Stored data:
____

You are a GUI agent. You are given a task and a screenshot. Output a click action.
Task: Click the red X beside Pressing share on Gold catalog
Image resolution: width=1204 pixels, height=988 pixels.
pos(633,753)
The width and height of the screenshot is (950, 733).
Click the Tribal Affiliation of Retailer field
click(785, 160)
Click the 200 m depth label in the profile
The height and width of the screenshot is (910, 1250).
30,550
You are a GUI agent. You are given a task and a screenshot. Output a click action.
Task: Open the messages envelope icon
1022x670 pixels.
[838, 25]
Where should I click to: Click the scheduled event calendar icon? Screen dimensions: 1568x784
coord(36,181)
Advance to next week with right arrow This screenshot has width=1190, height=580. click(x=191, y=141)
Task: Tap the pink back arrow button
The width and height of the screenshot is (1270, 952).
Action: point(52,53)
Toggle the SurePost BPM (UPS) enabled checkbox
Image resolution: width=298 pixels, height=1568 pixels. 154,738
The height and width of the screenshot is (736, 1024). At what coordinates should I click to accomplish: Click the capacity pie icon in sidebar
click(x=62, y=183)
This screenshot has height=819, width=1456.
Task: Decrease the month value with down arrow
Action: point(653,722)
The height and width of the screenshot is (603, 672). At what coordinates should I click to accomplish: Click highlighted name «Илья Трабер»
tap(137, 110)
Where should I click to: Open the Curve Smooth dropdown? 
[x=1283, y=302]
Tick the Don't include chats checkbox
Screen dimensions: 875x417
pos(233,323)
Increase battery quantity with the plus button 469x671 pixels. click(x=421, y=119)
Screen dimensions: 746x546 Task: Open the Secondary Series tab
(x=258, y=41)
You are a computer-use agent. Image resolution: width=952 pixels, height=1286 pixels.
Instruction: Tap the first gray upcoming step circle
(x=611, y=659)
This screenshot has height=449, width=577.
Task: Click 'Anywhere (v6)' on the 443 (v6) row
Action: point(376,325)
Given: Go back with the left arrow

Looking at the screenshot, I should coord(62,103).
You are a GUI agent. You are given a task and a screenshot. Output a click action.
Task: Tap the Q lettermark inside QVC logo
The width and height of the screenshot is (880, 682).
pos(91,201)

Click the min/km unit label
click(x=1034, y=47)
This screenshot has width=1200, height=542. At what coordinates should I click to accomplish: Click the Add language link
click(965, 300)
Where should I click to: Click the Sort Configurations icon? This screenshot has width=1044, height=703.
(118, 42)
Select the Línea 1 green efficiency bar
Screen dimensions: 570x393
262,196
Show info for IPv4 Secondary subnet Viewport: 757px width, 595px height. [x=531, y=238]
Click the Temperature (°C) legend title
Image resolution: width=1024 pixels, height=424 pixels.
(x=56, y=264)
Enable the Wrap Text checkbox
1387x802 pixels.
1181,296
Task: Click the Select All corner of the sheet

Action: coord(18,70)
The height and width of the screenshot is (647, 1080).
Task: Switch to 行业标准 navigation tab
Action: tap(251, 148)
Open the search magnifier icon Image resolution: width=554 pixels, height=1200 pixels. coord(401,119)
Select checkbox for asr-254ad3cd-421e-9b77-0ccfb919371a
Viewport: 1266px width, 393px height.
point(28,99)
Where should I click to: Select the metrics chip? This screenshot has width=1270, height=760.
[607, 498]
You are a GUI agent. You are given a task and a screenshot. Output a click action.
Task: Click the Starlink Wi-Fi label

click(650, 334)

____

__Your goal__.
The answer must consist of every line from the records above that holds "button".

__Result for this task__.
Task: Tap the pink back arrow button
Increase battery quantity with the plus button 469x671 pixels. click(x=421, y=119)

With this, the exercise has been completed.